Elimizi birbirine kenetleyip dışarı çıkmaya yeltendiğimiz an; o iki adamla göz göze geliyoruz. Yeşil üniformaları gözlerimizin derinliğinde büyüdükçe büyüyor. Sanırım artık her şey için çok geç. Bize yaşlarımızı soruyorlar.
 
- 'Ben 15, Arad 16' diyorum.
Sesimde titreme yok. O titremenin oluşmaması için kendimi zorluyorum. Onlara boyun eğmek yapacağım en son şey.
Bizi ensemizden tutup askeri araca bindiriyorlar.
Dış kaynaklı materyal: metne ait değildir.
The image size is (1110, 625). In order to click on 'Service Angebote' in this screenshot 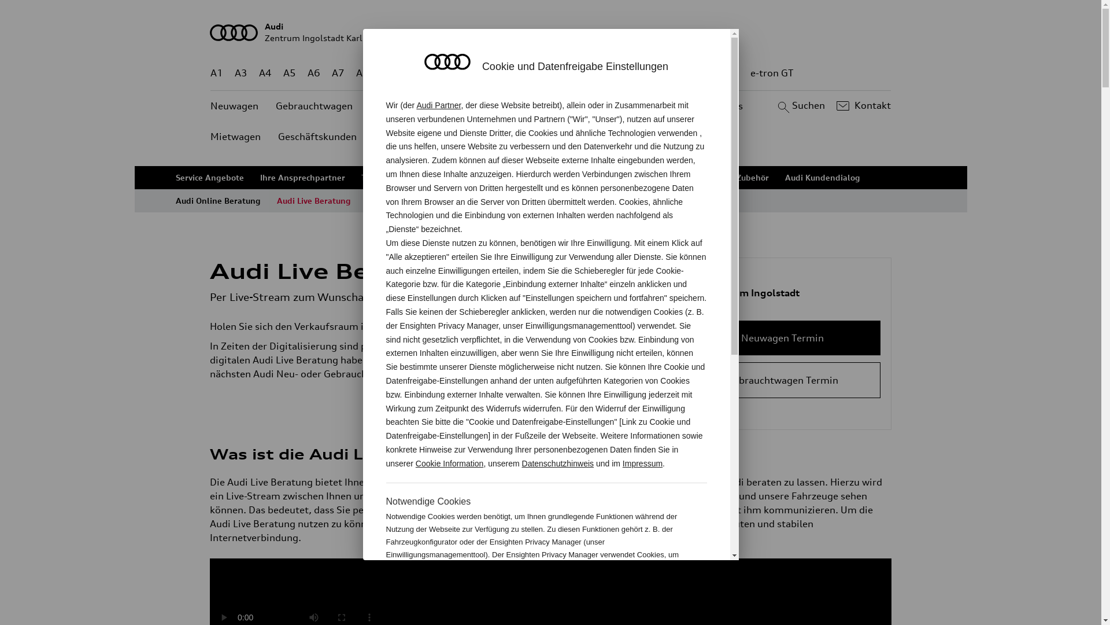, I will do `click(167, 178)`.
Arad ağlıyor. Bunu yapmaması gerektiğini söylüyorum. Öleceksek bile birbirimize olan inancımızla ölmeliyiz.
Götürüldüğümüz yerde sorguya çekiliyoruz. Günahkar olduğumuzu ve bu günahı işlediğimiz için cezalandırılacağımızı söylüyorlar. Ailelerimize bakmaktan utanmıyoruz. Arad'ın annesi ondan utandığını söylüyor. Arad; çaresiz, Arad korkuyor.
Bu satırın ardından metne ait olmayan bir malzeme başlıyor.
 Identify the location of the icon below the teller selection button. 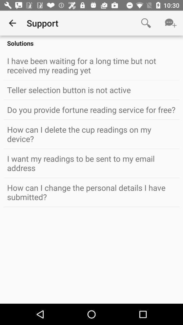
(91, 110).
Sorgu bittikten sonra kırbacın o ıslak sesini sırtımda işitmeye başlıyorum. En çok Arad'ın çıkardığı acı dolu sesler canımı yakıyor. 'Ona vurmayın' diye bağırmaya başlıyorum. 'Onun hiçbir suçu yok. '
 
Arad susuyor. Bağırmıyor. 'O ibne bayıldı' diyen askerin yüzüne tükürmek için direniyorum.
 
Ben tek bir meleğin varlığına inandım. Onun varlığına. Arad'a...
...
Şimdi yan yanayız. Bu dünya'ya son bakışımız. Günlüğü tuttuğum defteri elimden aldılar. Günlerce işkence gördükten sonra bağırarak yazdıklarımı okuyan askerin yüzünü hiç unutmadım. Hiçbir zulüm o askeri unutmama neden olamayacak. Çevremizde büyük bir kalabalık var. Gazeteciler belki de ilk ve son fotoğrafımızı çekmek için yarış halinde bekliyor. Gözlerimizi siyah bir bez parçasıyla kapatıyorlar. 'Arad'ınkini bu kadar sıkmayın' diyorum. Ben böyle dedikçe kulağımı tırmalayan o adamların sesleri iyice yakınlaşıyor. Arad 'bana cenneti anlat' diyor. 'Mustafa bana cenneti anlat hani o yalnızca çocukların içeriye buyur edildiği...' 
 
Biz o gün asıldık. Tek suçumuz aşık olmaktı. Şimdi yaşadığınız yerlerde boğazınızdan geçen lokmalar varsa ve hâlâ özgür olamadığınız kanısıyla yaşıyorsanız. Bizi düşünün; İran'ı, buradaki Azerileri, Gilekleri, Mazandaranlıları, Kürtleri, Arapları, Lurları, Belucileri, Türkmenleri, Kaşkay Türklerini ve tüm diğer etnik grupları... Bizim gibi eşcinsel olan, burada recm ve idam cezasıyla yargılanıp öldürülenleri; Arad'ı ve beni düşünün.